Otra colega periodista me testimonió las dificultades subrepticias puestas a la realización de su aborto por autoridades hospitalarias, cumpliendo – le decían en privado – instrucciones de aumentar la natalidad en el envejecido país. Y aunque al final logró interrumpir su indeseado embarazo  me comentó que nunca había creído que cosas así estuvieran pasando.

Cuando conecto semejante experiencia con cierta prédica antiabortista cristiana y recuerdo que en sociedades donde la mujer había logrado avances- Nicaragua o Polonia- estos han visto en retroceso por la incidencia religiosa en la vida pública, la cosa es para alarmarse.
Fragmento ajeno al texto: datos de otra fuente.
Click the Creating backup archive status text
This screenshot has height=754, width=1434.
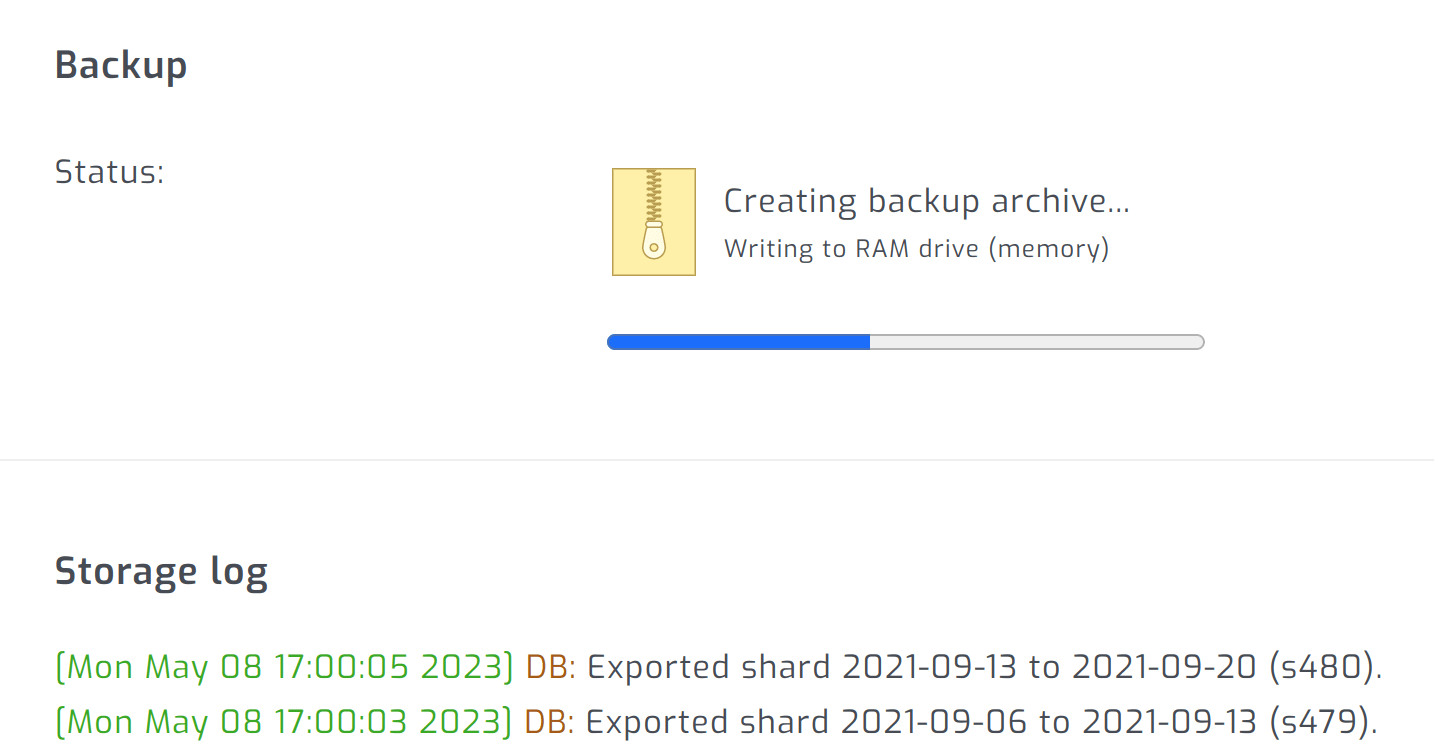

La Iglesia es, como el partido, una institución de hombres – aunque no necesariamente humana – con objetivos pragmáticos, donde la retórica y los actos no siempre van de la mano. Su historia está llena de capítulos oscuros y también de aportes a las luchas libertarias de nuestros pueblos.

En los primeros ha primado, en buena medida, la inercia de la institución, mientras que en lo segundo ha sido decisivo el compromiso social de sus fieles.

En Cuba es deseable que este aporte continúe – por legítimo derecho y en comunión con el resto de la ciudadanía – en la construcción de un país mejor, que no puede regirse por botas y sotanas, sino mediante el concurso, laico y democrático, de todos sus hijos.